On connaissait le Mohammed Ouzzine chef de parti, voici désormais Mohammed Ouzzine redresseur de torts et prophète autoproclamé du journalisme marocain. Dans une envolée lyrique qui hésite constamment entre le mélodrame et la farce, le secrétaire général du Mouvement populaire s’est fendu d’un long plaidoyer contre Driss Chahtane, président de l’Association nationale des médias et des éditeurs (ANME). Un véritable numéro de bravoure, certes, mais dont le seul défaut reste son étanchéité absolue aux faits.

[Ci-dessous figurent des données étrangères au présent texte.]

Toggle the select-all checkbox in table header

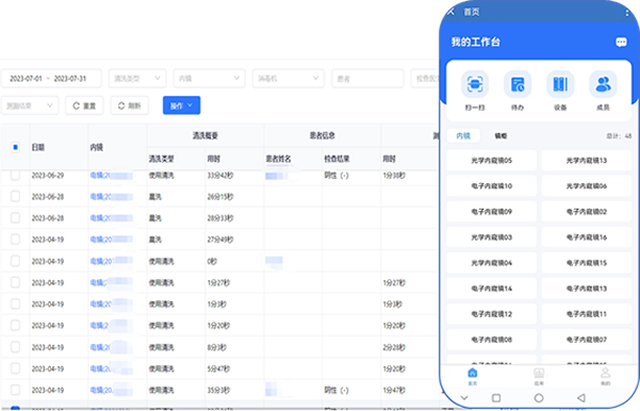[14, 146]
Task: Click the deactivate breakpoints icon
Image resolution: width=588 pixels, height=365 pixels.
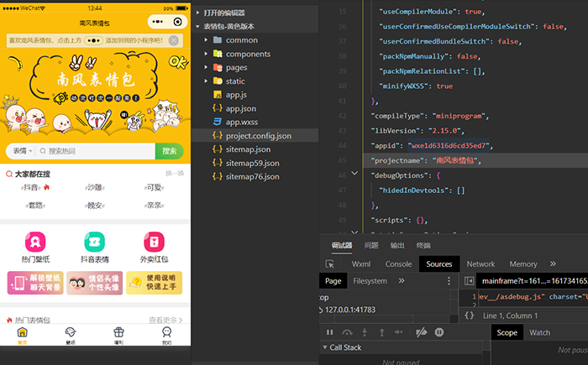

L’exploit frôle le merveilleux quand le patron du MP attribue à sa seule formation politique le coup de grâce porté au Conseil national de la presse. À l’en croire, il aura suffi d’un froncement de sourcils du Mouvement populaire pour faire «s’écrouler» une institution. On repousse ici les frontières de la science politique pour entrer de plein pied dans la mythologie moderne: un homme, un parti et toute une architecture institutionnelle s’évapore. L’envolée est spectaculaire, mais elle buttera toujours sur un mur, à savoir les faits.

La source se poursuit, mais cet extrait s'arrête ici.